Musicales du Luberon
La Création de Joseph Haydn
Effets dramatiques saisissants. Dans ces carrières, chaudron minéral aux hautes parois de pierre, l’orchestre expose le thème du chaos originel. L’archange Uriel évoque « les ombres horribles des ténèbres » et soudain, entre deux bourrasques de mistral, le chœur se dresse. Cet ensemble, (quatre-vingt huit choristes), imposante masse sonore, rivalise de sa voix puissante avec cette tourmente imprévue. Tutti de l’orchestre, stridences des cuivres, phrases tourmentées des cordes, le paroxysme vocal et instrumental enivre l’espace.
Et lentement, le silence revient.
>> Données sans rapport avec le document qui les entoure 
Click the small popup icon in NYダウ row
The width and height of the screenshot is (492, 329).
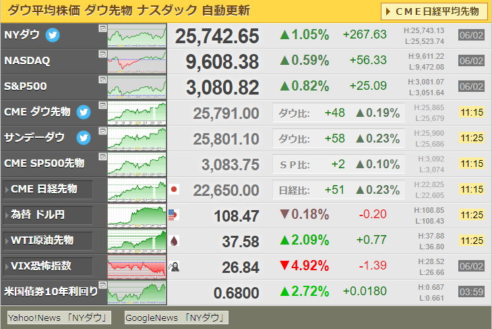tap(102, 28)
L’archange Raphaël, beau timbre de basse bien projeté, entonne les mesures initiales de son premier récitatif : « Et Dieu créa le firmament ». Les tensions se relâchent et le public se détend.
Le chaos selon Haydn terminé, la « Création » peut enfin commencer.
Pour maîtriser chœur, instruments et météo hostile, il fallait un chef assuré. Cyril Diederich fut l’homme de cette belle, étrange et tourmentée soirée. Direction nerveuse et incisive, il insuffla à l’orchestre lyrique de Région Avignon Provence sa belle énergie. Attaques claires, maîtrise des dynamiques sonores, rigueur expressive, une tension sans dramatisme outré parcourut cette grande fresque. Le chœur régional Provence-Alpes-Côte d’Azur fut très convaincant dans son homogénéité, doté d’une belle couverture dynamique et d’une présence « physique » qui atteste de ses convictions. Les trois solistes, Gabriel soprano, Uriel ténor et Raphaël basse se sont distingués par leur engagement et leurs qualités vocales. Dans un allemand convenablement prononcé, les airs, duos et trios furent cohérents et de beaux moments lyriques se firent entendre. Le récitatif obligé d’Uriel dans la troisième partie fut émouvant et le duo final d’Adam et Eve très réussi.
Pour cette première soirée des Musicales du Luberon, tout fut plaisir. La Création de Haydn, œuvre forte et difficile ne peut se révéler que par des interprètes talentueux. Un public nombreux et attentif fit une ovation à ce grand oratorio qui nous touche toujours par sa fervente simplicité.